• **TASK DESCRIPTION**
Where a line contains "The height and width of the screenshot is (530, 796).", begin there and restate word for word every line to the end of the entries below, pictures excluded.

• **PROVIDED INFORMATION**
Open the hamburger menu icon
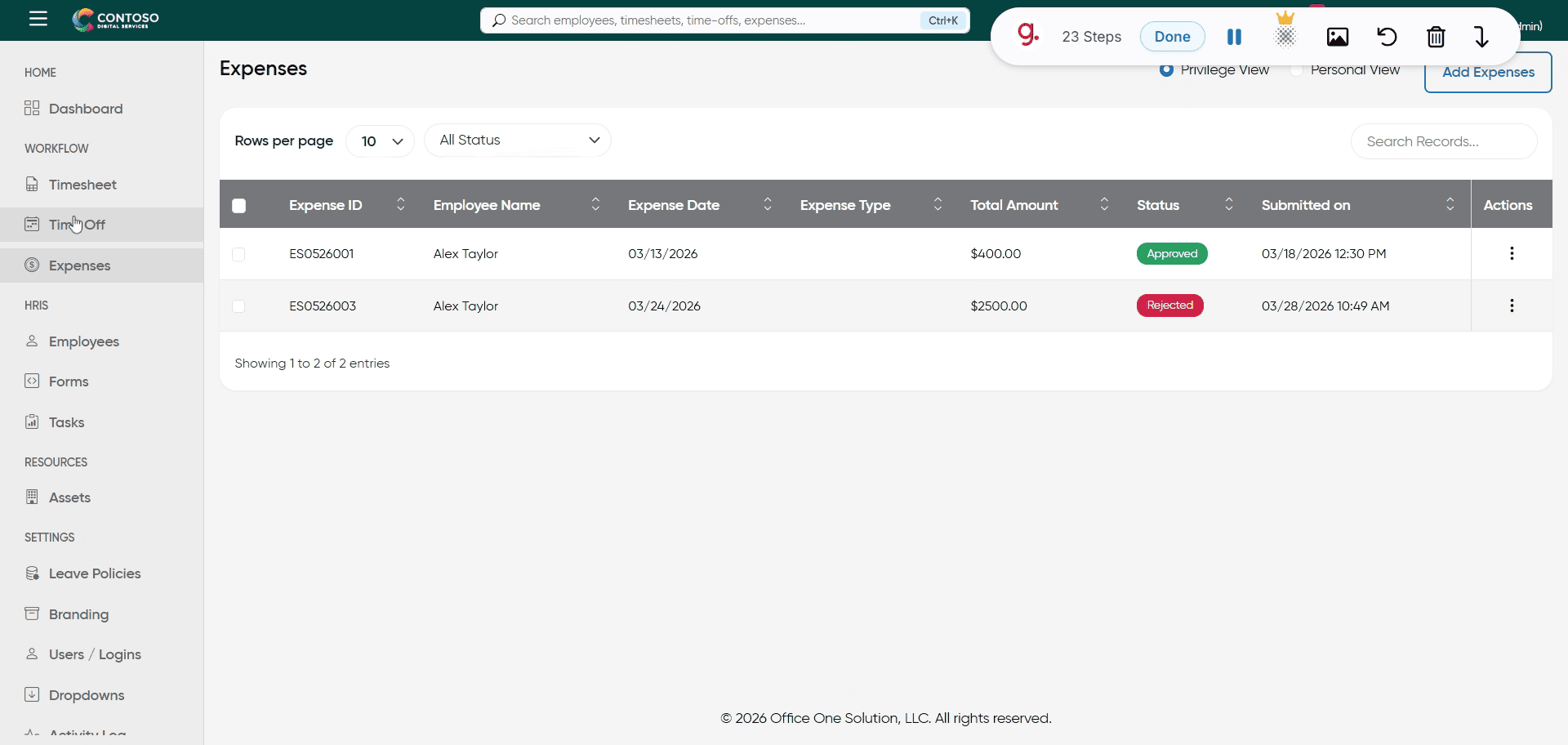The height and width of the screenshot is (745, 1568). pyautogui.click(x=38, y=19)
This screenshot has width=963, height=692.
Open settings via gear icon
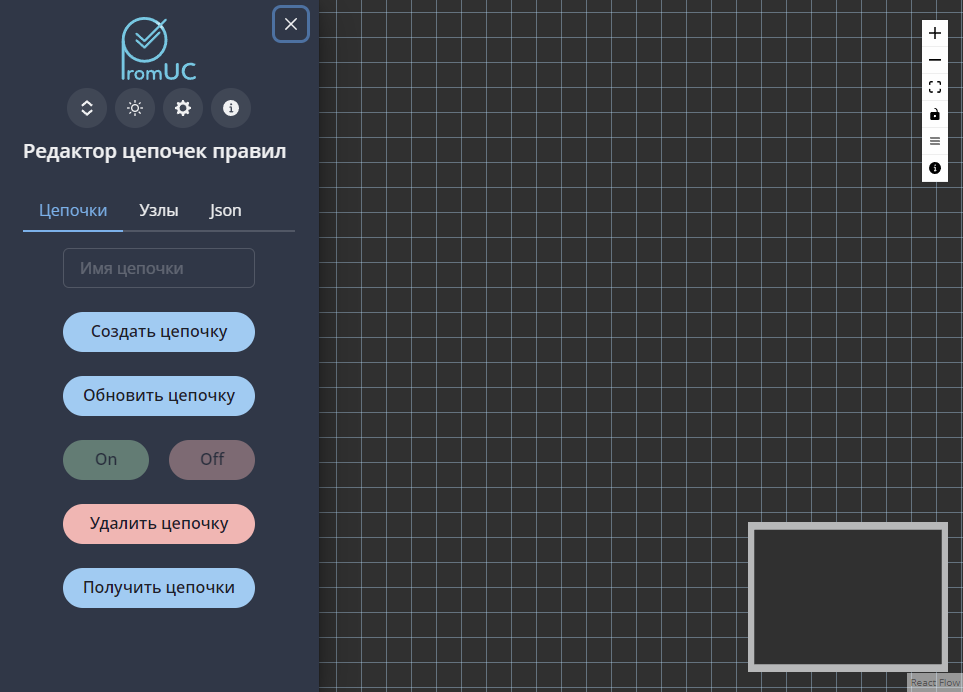(x=183, y=108)
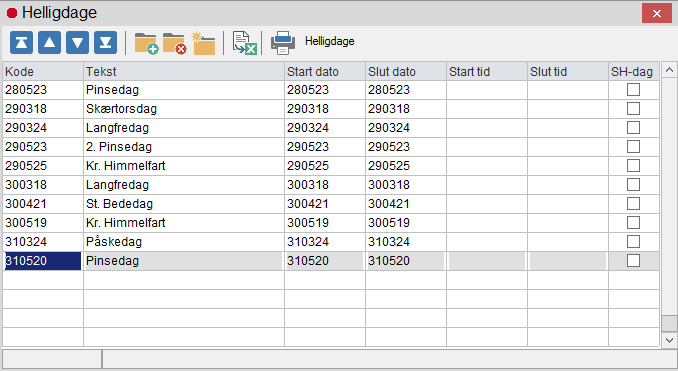The height and width of the screenshot is (371, 678).
Task: Click scrollbar down arrow
Action: pos(669,340)
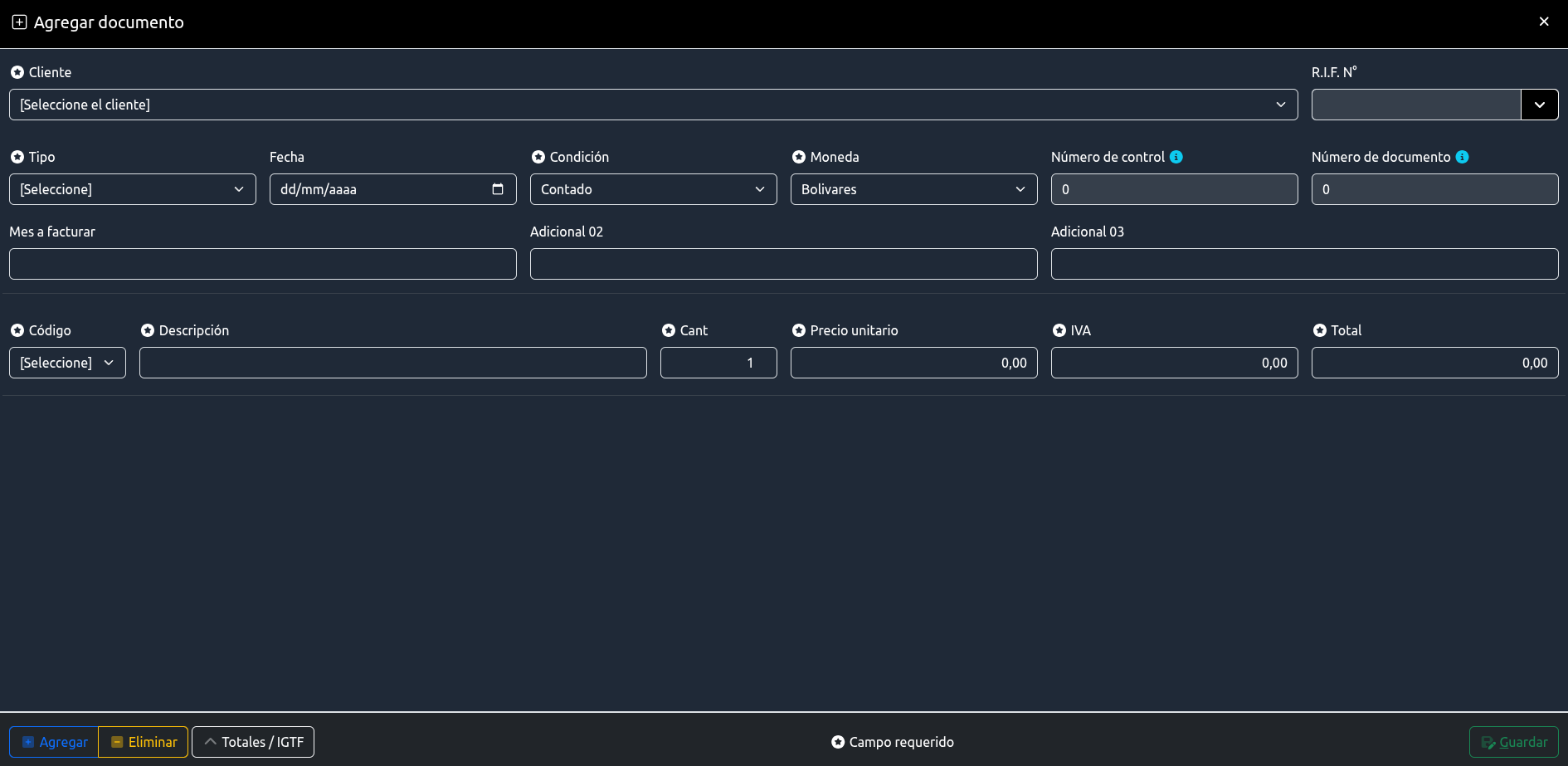This screenshot has width=1568, height=766.
Task: Click the info icon beside Número de control
Action: pos(1176,157)
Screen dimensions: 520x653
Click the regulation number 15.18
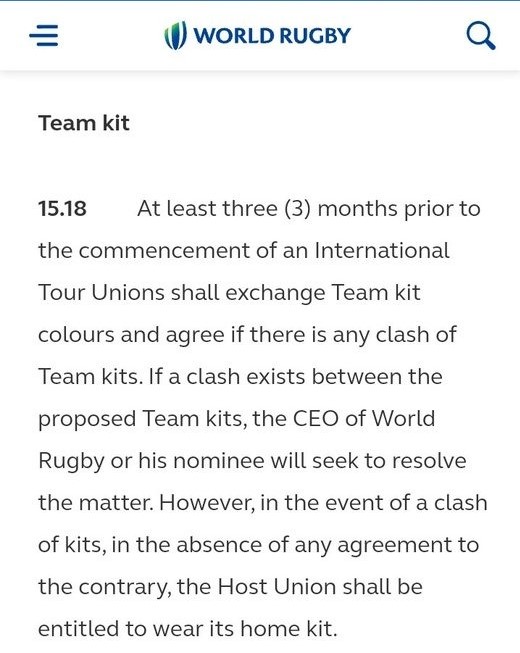[62, 208]
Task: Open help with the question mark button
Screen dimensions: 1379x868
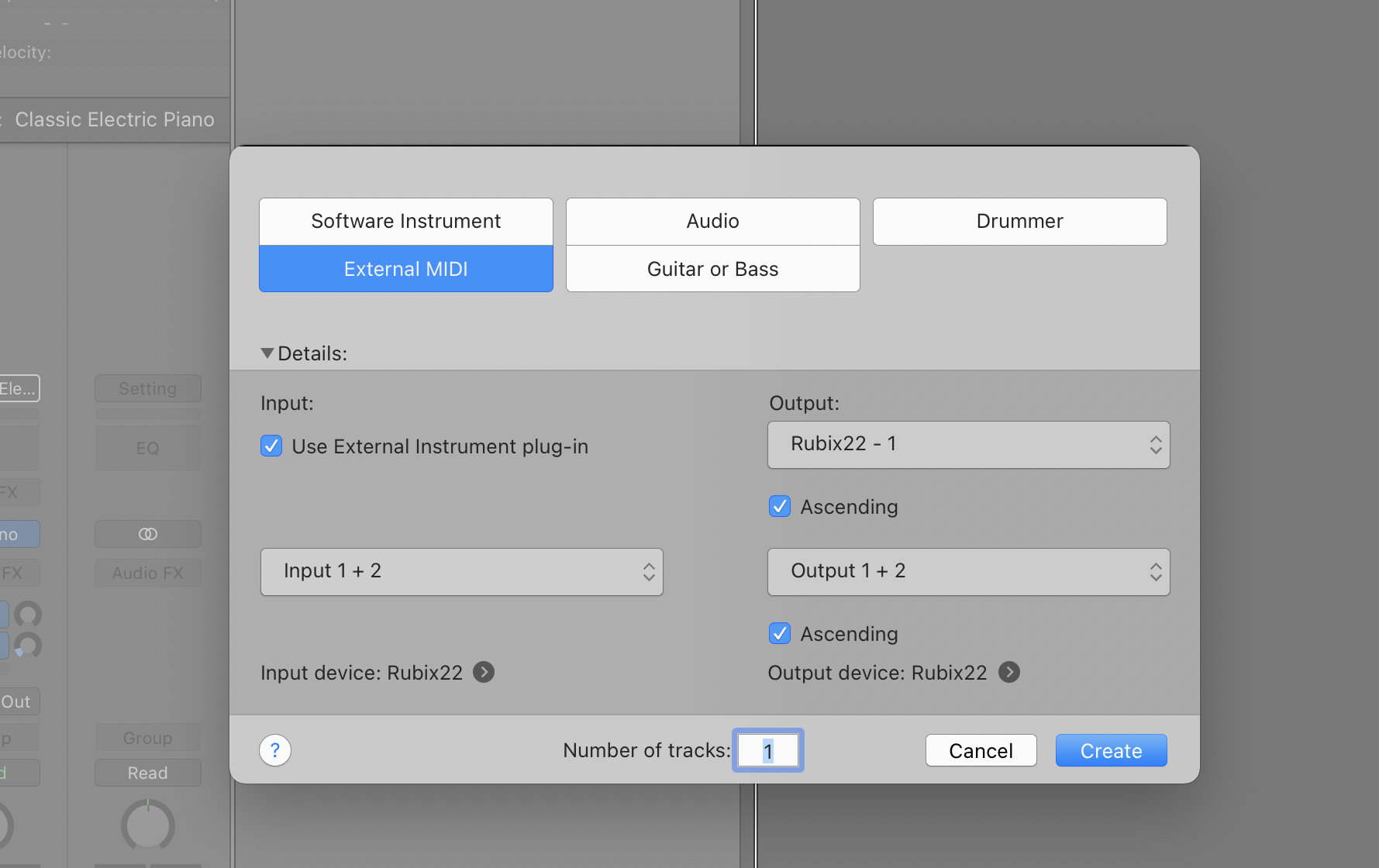Action: 275,750
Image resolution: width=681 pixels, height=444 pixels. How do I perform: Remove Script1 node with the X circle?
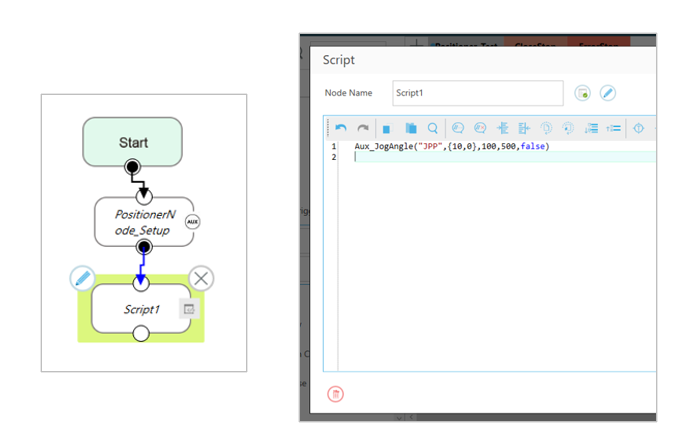201,279
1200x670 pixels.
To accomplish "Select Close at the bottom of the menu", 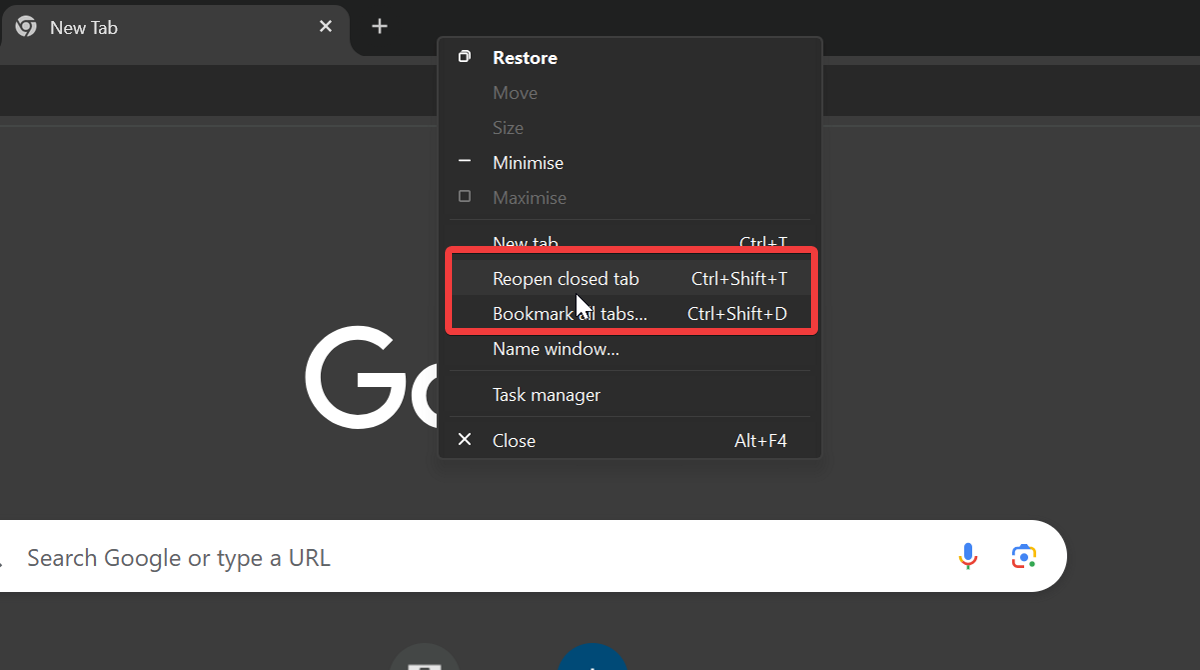I will pos(513,439).
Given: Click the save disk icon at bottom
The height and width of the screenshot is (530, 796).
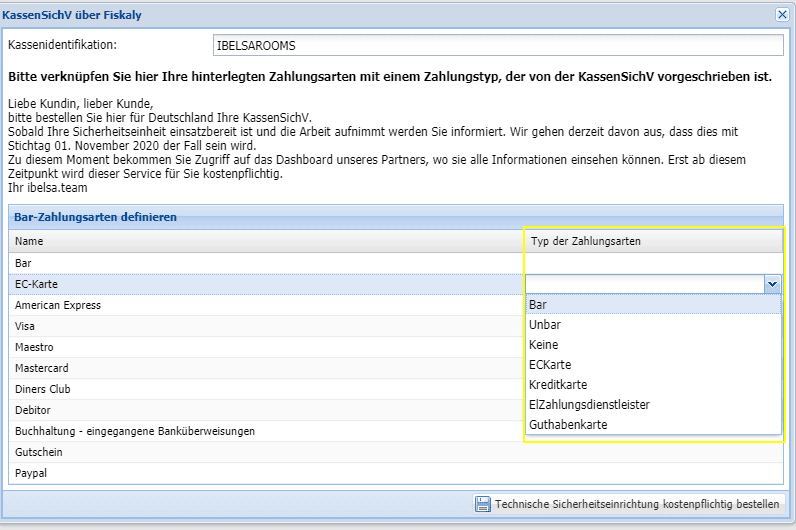Looking at the screenshot, I should click(483, 504).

• **OUTPUT FOR THIS EXERCISE**
The height and width of the screenshot is (530, 796).
Looking at the screenshot, I should click(483, 504).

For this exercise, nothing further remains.